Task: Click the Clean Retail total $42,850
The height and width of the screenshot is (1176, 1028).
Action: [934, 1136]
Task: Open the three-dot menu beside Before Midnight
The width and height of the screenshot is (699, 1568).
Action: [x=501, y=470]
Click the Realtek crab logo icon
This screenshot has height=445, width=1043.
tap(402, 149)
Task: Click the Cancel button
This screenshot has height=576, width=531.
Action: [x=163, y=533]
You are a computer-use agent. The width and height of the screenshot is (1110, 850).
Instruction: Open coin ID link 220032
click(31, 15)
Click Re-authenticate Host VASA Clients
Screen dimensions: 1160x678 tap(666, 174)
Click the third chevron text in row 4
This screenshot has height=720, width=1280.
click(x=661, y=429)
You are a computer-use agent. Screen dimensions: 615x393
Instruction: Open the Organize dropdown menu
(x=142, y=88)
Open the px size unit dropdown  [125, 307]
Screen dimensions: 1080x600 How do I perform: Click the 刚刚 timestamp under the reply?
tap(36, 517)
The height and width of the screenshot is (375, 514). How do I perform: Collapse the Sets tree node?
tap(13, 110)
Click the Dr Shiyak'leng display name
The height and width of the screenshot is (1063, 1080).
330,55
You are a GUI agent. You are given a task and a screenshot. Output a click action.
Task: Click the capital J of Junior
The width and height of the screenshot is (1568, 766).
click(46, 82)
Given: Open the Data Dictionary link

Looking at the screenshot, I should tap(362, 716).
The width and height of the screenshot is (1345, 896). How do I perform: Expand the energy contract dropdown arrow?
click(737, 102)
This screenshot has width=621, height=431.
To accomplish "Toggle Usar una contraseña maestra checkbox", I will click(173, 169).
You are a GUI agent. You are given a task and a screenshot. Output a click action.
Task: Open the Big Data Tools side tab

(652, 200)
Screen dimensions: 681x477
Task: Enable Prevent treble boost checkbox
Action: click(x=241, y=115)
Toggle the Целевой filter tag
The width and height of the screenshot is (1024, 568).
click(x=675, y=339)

[What you should do]: Look over the records above and copy each line that includes the string "agent".

[Exercise solution]:
You are a computer-use agent. The width and height of the screenshot is (1110, 850).
You are a computer-use agent. Screen dimensions: 615x393
You are a GUI agent. You are given a task and a screenshot. Output a click action.
You are a GUI agent. You are given a task and a screenshot. Output a click action.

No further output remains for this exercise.